A fundamental shift toward tailored screening and a patient-centered approach must be accompanied by consensus around consistent recommendations, updated protocols, and revised algorithms designed to optimize value, eliminate disparities, and create access to the most appropriate technology.
Conclusions
Despite the vast amount of literature published about breast cancer screening, significant gaps remain. In particular, little is known about the indirect costs to patients resulting from recalls for further testing following an inconclusive mammogram. Although useful for measuring direct costs, claims data are limited in scope and cannot address a range of related issues that patients may face. The psychosocial impact of patient recalls is well documented; however, it is unclear how this might translate into additional costs for women, healthcare providers, employers, and payers.
The introduction of advanced breast screening technology (e.g., digital breast tomosynthesis) may be helpful in addressing some of the issues discussed above.
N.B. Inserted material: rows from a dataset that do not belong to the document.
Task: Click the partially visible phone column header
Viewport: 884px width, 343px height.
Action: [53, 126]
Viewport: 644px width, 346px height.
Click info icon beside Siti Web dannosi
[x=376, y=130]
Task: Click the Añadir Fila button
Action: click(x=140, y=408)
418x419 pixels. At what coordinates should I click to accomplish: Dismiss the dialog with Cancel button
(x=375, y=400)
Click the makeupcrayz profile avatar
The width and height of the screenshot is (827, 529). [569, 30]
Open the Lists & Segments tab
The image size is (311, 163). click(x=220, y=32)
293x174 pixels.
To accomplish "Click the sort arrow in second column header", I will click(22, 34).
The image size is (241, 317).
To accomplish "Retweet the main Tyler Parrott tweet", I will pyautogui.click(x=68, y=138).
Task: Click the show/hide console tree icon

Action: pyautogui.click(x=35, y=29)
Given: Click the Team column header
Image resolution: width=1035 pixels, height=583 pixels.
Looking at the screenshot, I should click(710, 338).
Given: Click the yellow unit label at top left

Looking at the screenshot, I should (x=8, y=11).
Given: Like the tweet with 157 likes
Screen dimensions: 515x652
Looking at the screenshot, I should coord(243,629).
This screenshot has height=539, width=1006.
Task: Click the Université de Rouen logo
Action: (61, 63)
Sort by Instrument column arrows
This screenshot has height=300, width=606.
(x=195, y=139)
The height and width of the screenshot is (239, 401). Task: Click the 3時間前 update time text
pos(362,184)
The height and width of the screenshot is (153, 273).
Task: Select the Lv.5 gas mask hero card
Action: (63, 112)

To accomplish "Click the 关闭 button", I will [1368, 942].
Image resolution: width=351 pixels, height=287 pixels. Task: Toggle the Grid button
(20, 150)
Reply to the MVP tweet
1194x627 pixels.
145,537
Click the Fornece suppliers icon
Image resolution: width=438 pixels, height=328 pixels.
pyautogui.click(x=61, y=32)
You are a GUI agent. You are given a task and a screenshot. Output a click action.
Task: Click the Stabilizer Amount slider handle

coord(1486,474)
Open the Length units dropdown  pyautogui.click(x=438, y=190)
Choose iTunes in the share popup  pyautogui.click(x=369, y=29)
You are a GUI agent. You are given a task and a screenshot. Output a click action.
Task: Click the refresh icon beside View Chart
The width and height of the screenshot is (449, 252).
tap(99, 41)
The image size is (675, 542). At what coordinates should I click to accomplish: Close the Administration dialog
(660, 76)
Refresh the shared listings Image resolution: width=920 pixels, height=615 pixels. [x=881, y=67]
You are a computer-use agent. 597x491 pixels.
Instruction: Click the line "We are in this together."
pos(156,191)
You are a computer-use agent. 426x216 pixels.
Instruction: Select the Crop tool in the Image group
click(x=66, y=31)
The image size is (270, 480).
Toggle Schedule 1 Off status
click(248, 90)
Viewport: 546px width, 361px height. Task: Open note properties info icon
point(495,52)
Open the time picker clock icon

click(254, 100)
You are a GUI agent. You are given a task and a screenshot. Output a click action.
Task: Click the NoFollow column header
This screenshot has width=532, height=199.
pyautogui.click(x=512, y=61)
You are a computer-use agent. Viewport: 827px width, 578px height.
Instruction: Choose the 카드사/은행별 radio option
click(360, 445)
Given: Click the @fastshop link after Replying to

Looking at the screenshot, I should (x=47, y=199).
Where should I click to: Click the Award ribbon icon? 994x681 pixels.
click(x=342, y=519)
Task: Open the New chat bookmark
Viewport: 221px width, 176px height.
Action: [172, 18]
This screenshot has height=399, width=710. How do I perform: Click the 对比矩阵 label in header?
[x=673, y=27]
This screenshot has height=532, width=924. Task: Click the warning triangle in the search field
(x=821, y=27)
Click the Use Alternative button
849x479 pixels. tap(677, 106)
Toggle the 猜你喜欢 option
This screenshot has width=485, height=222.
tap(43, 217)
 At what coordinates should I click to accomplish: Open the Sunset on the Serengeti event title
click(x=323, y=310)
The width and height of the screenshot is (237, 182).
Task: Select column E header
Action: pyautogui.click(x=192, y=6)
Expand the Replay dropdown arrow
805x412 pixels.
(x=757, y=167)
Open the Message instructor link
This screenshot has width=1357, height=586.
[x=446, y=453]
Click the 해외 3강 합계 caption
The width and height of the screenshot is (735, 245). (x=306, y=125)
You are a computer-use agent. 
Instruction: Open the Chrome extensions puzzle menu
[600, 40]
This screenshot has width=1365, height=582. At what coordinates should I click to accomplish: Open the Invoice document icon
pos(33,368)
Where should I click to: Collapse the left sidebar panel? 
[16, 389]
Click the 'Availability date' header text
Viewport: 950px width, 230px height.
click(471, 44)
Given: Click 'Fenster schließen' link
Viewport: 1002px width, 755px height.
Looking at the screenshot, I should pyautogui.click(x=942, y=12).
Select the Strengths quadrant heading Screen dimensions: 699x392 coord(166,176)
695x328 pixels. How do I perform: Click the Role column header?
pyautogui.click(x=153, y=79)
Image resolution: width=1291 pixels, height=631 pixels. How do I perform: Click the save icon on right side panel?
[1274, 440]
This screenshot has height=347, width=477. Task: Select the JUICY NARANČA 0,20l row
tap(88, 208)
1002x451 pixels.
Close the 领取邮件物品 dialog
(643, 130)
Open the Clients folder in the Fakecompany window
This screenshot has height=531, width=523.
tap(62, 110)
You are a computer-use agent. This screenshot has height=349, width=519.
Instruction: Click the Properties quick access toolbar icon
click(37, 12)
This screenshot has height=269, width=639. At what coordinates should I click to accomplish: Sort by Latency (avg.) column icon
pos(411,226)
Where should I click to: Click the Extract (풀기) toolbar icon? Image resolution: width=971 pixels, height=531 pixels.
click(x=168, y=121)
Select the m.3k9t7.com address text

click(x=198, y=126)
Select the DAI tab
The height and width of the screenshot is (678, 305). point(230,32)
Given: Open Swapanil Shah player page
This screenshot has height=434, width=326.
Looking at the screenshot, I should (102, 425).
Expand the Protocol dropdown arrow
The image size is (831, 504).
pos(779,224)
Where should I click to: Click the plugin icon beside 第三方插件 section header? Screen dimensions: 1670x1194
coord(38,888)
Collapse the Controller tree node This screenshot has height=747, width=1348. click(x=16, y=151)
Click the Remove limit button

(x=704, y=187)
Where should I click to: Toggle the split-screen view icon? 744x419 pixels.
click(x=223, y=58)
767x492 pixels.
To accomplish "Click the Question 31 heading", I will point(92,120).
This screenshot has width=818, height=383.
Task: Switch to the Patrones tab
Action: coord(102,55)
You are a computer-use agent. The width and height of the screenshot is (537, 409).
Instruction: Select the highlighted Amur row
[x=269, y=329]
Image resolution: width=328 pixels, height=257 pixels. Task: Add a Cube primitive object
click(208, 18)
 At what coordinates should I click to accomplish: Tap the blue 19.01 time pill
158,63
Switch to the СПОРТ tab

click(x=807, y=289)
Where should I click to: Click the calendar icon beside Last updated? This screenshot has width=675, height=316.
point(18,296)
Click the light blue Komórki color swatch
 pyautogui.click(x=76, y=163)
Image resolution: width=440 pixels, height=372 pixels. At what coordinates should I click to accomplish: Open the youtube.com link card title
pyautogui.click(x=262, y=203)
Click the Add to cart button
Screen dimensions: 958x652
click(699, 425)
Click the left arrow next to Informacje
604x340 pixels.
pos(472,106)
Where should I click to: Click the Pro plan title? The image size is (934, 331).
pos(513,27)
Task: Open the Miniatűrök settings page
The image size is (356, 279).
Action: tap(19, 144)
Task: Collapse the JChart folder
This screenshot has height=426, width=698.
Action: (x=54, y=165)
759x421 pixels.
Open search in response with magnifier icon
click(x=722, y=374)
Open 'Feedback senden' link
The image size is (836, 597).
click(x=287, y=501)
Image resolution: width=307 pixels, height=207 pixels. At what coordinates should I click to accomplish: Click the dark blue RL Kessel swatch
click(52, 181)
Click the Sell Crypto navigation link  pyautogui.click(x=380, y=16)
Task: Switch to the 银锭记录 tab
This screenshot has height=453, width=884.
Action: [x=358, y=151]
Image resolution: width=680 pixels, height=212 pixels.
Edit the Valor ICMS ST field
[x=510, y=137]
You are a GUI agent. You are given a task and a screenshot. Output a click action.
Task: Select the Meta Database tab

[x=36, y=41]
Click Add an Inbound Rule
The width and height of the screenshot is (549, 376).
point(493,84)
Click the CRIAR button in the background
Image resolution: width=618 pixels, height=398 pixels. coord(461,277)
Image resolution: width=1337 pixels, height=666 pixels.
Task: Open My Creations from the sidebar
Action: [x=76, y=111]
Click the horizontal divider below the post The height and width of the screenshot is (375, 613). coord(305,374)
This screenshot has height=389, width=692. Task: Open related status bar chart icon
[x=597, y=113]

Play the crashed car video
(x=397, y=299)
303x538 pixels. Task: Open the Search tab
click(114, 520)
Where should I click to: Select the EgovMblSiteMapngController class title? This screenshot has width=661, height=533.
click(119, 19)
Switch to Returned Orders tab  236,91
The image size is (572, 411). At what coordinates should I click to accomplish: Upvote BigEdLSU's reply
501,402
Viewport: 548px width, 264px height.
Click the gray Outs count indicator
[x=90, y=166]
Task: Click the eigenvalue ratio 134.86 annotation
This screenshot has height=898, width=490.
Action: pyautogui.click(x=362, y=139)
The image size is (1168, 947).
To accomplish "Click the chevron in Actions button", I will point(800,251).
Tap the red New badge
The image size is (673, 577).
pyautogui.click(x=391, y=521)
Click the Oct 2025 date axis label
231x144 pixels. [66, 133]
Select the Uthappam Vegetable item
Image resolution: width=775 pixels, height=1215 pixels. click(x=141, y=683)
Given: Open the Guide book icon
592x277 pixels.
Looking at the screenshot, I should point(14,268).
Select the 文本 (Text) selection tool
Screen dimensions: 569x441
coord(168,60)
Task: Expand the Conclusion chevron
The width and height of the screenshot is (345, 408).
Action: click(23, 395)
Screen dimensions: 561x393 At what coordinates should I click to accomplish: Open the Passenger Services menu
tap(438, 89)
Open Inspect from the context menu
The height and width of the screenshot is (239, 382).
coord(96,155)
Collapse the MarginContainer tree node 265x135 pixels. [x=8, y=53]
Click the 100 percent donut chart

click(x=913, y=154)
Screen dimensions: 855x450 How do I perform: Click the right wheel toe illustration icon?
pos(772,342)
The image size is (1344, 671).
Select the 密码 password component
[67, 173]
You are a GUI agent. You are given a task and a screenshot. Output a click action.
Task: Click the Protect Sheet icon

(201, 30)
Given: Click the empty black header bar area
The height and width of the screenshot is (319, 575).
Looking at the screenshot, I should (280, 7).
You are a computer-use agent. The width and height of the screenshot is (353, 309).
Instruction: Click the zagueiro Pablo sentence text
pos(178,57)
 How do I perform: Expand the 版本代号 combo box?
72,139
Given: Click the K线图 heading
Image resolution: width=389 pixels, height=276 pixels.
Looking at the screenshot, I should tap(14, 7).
Improved invasive cancer detection rates, and reduced false positive interpretations, have the potential to positively impact individual patients, the health care system as a whole, and health care delivery organizations in terms of meeting or exceeding quality benchmarks.
Optimizing the value of any new technology requires a focused effort and targeted education for all stakeholders (including patients) to ensure appropriate use and cost effectiveness. From a population health perspective, categorizing women by risk for breast cancer, and targeting effective interventions to those specific risk populations is likely to have a global positive effect. The concern is that our current risk models are underdeveloped: they emphasize family history when most breast cancers arise from spontaneous mutations; they use breast density when the assessment is subjective; and they use biopsy to prove a high-risk lesion when not all are related to proliferative changes and subsequent risk. Ultimately, continued research and innovation will enable us to better define risk and employ appropriate screening technologies to reduce the frequency of patient recalls and further improve breast cancer detection programs.
Footnotes
Acknowledgments
The authors gratefully acknowledge the contributions of Matthew Alcusky and Elizabeth A. Battaglino, who reviewed and provided valuable comments, guidance, and direction in the development of this article.
Disclosure Statement
Dr. Skoufalos, Dr. Vegesna, and Ms. Clarke are employed by The Jefferson School of Population Health. The school received financial support from Mary Ann Liebert, Inc., publishers, to review the literature, consult with designated experts, and develop and author this article. Dr. Harvey and Dr. Mass received an honorarium from Mary Ann Liebert, Inc., publishers for their participation in this article.